‘Young Royals’ y la realidad de la belleza adolescente

'Young Royals' y la realidad de la belleza adolescente

Convertida en todo un fenómeno mediático, la nueva serie de Netflix, de la que aún no se ha confirmado segunda temporada, está en boca de todos gracias a su variada temática, dibujada desde la perspectiva más auténtica posible, ignorando filtros y realidades normativas.

Parece mentira pensar que hasta 2021 no se ha presentado un proyecto audiovisual que plasme una historia tan corriente como la vida misma, y es que en eso consiste el entramado del mundo, hoy en día: en destruir lo que debería considerarse como normalidad y transformarla en otro ente que dista bastante de su forma original.

La máquina demoledora no ha sido otra que ‘Young Royals’, o Jóvenes Altezas, en castellano, la nueva apuesta sueca que Netflix ha presentado ante nuestras orejas, desplegando la problemática teen más acertada posible, sin decoros ni ornamentos: personajes llenos de inseguridades que consideran murallas a franquear; caracteres con el rostro marcado por el acné propio de la adolescencia y que tanto repelús causa en el resto de producciones televisivas; y a una pareja protagonista homosexual que tendrá que hacer frente a un sinfín de hechos que se lo pondrán realmente complicado, debido a la mediática familia de uno y a los problemas económicos del otro.
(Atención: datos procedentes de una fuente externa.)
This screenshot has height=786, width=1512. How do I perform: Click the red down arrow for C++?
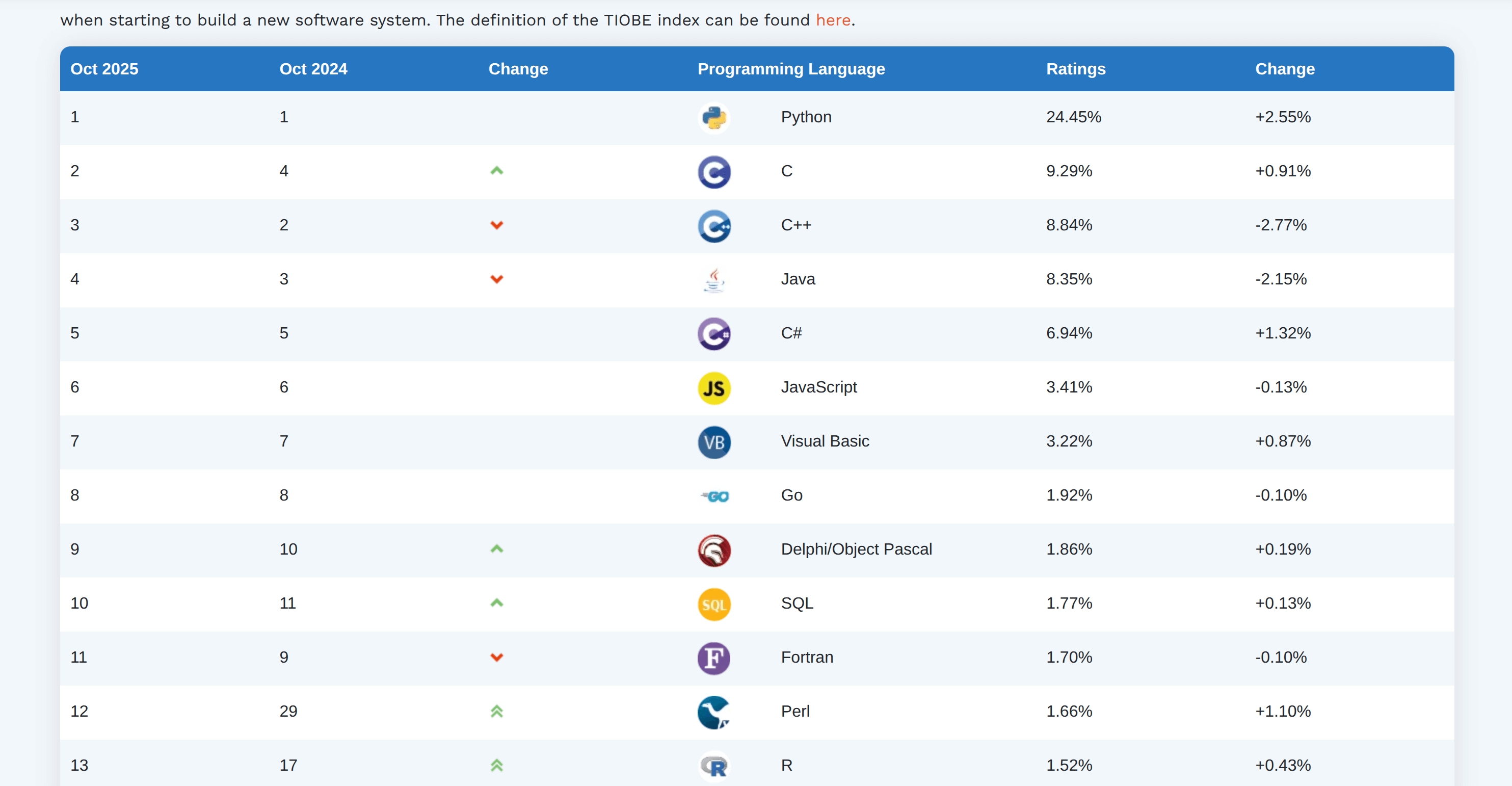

Todo un drama, vaya.

Alejándose de forma flagrante de otros catódicos formatos como ‘Élite’, en los que la belleza y forma física normativa brillan por su absoluta concentración, en cada toma, ‘Young Royals’ promete convertirse en la ventana abierta, que tanta falta hacía en las plataformas de contenido, mostrando personajes como Wilhelm, quien nunca necesitó poner etiqueta  al sentimiento tan puro que procesaba por Simón, perteneciente a otro estrato social, o Felice, cuya apariencia, alejada del canon establecido, hacen de ella una mujer bella, que no necesita ocultar sus curvas ni sus “imperfecciones” faciales para contentar, o alentar, a una sociedad basada en filtros y estética lineal.

¡Atención, spoilers!

En el momento en el que Wilhelm (Edvin Ryding) tiene la mala fortuna de acabar siendo viral, gracias a un video que lo muestra en una pelea, en una discoteca, sus padres, los reyes de Suecia, deciden enviarle al mismo colegio privado donde ellos acudieron, al igual que su propio hermano y heredero al trono, Erik.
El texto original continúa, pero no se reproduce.